1-(2-Deoxy-2-[18F]fluoro-β-D-arabinofuranosyl)-
5-bromouracil ([18F]FBAU), a substitute for
thymine, has been reported as an effective reporter probe by which to trace cellular metabolism with its positron emission. In the present study, a rat xenograft model bearing F98
glioma transfected with dual reporter genes, herpes simplex virus type 1
thymidine kinase (HSV1-tk) and
firefly luciferase (luc) was used for monitoring
tumor progression by multimodalities of molecular imaging using [18F]FBAU and D-
luciferase as probes. Rat F98
glioma cells were transfected with the pC1-tk-IRES-luc vectors. The selected stable clone was renamed as the F98/tk-luc cell line. Fischer 344 male rats bearing orthotropic F98/tk-luc
gliomas in the left brain were used. On day 13 post
tumor inoculation, biodistribution, positron emission tomography (PET), magnetic resonance imaging (MRI) and ex vivo autoradiography were performed. The surviving fraction of F98/tk-luc cells treated with 15 µM
ganciclovir (GCV) was 15.9%, and the uptake of [131I]

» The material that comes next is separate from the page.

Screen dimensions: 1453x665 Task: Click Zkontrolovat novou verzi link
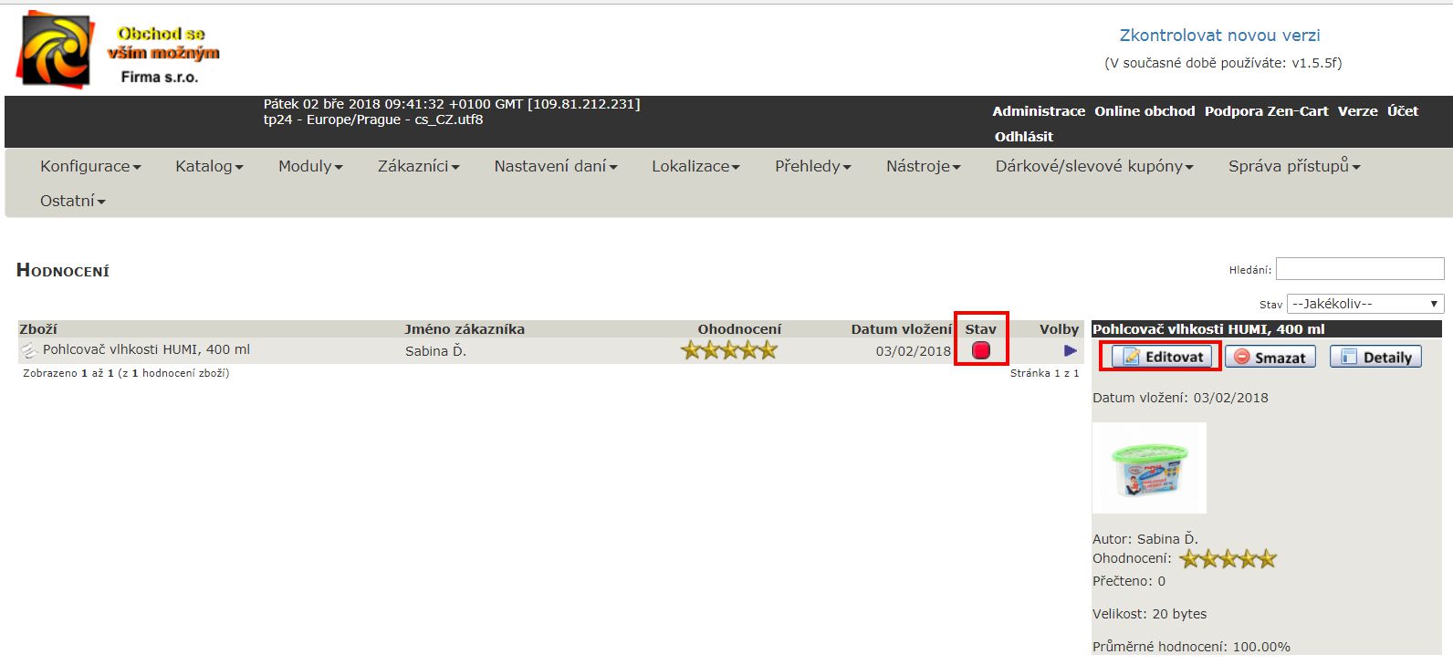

FIAU in these cells was significantly enhanced when compared with F98 cells. The correlation coefficient of
tumor volume vs. the bioluminescence in the F98/tk-luc
glioma-bearing rats was 0.90. The biodistribution showed that the accumulation ratios of [18F]FBAU for
glioma-to-normal brain were 9.16, 14.24, 5.7 and 13.7 at 30, 60, 90 and 120 min post i.v. injection, respectively. Consistent
tumor enhancement of [18F]FBAU/PET imaging was also noted from 30-90 min post injection. Ex vivo autoradiography also confirmed significant [18F]FBAU uptake in
tumors. In conclusion, [18F]FBAU may be used as a PET probe for monitoring
glioma progression in animal models and may have potential for clinical use as well.